Japanese anime television series

Beast King War God Dandivine (獣王武神ダンデヴァイン, Jyuō Mujin Dandevuain) is an upcoming original Japanese anime television series created by Good Smile Company and Liden Films, and the first project in Good Smile Company's "The God of Combined Series" ("Gattaishin Series"), to commemorate its 25th anniversary. Produced by Liden Films and Kayac Animation, the series is set to premiere in October 2026. A manga adaptation illustrated by Toguchi titled Beast King War God Dandivine Kai began serialization in ASCII Media Works' Dengeki Daioh magazine in September 2026.

==Characters==
- Gekiha Shijima (静寂戟刃, Shijima Gekiha)

- Akane Kuzumi (久住茜, Kuzumi Akane)

- Kirei Shijima (静寂きれい, Shijima Kirei)

- Haru (ハル)

- Natsu (ナツ)

- Aki (アキ)

- Gō Sera (世良濠, Sera Gō)

- Yūsaku Kuroiwa (黒岩勇作, Kuroiwa Yūsaku)

- Daigo Shijima (静寂醍醐, Shijima Daigo)

- Genjūrō Shijima (静寂弦十郎, Shijima Genjūrō)

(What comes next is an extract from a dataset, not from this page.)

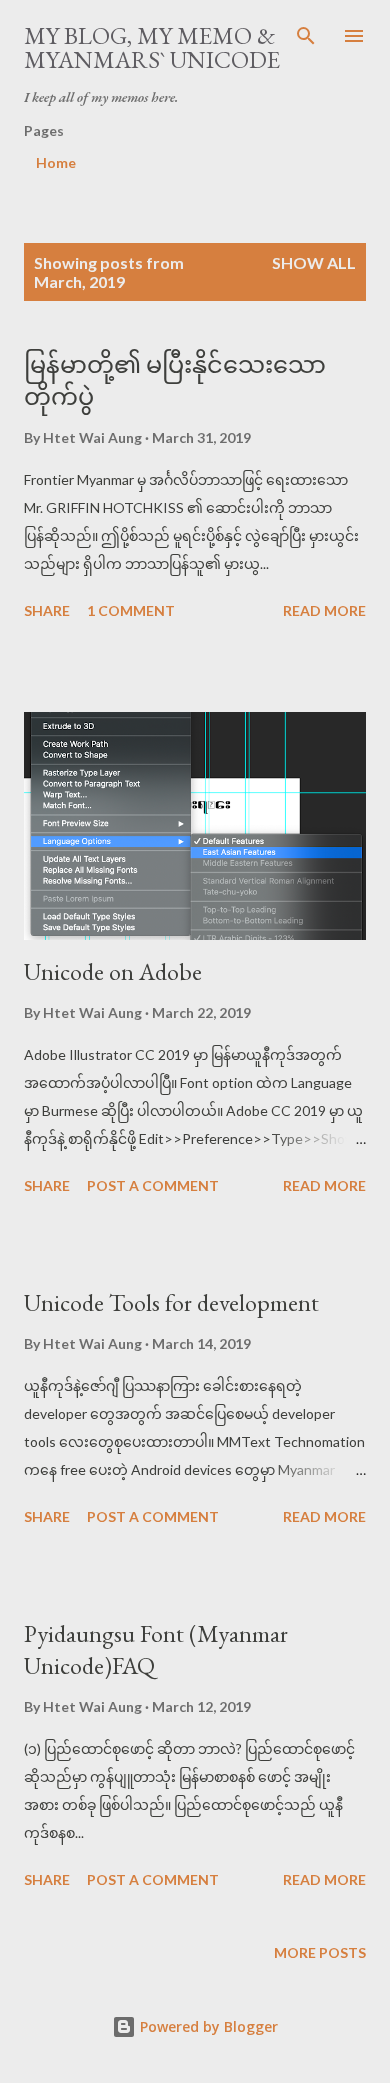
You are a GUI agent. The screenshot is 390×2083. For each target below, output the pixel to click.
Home (56, 162)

- Yūga Shinonome (東雲優雅, Shinonome Yūga)

==Media==
===Manga===
A manga adaptation illustrated by Toguchi, titled Beast King War God Dandivine Kai (獣王武神ダンデヴァイン戒, Jyuō Mujin Dandevuain Kai), began serialization in ASCII Media Works' Dengeki Daioh magazine on September 26, 2026.

===Anime===
The original anime television series was announced on June 3, 2026, as part of Good Smile Company's 25th anniversary. Produced by Liden Films and Kayac Animation, it is directed by Yi Cao and written by Toshiki Inoue, with robin designing the characters based on Majiro's original designs and Kento Asahina composing the music. The series is set to premiere on October 8, 2026, on Tokyo MX and other networks. The opening theme song is "Zankyō ≠ Blaster" (残響≠ブラスター) performed by Takanori Nishikawa, and the ending theme song is "Mikansei Ordinary" (ミカンセイオーディナリー) performed by DayRe:.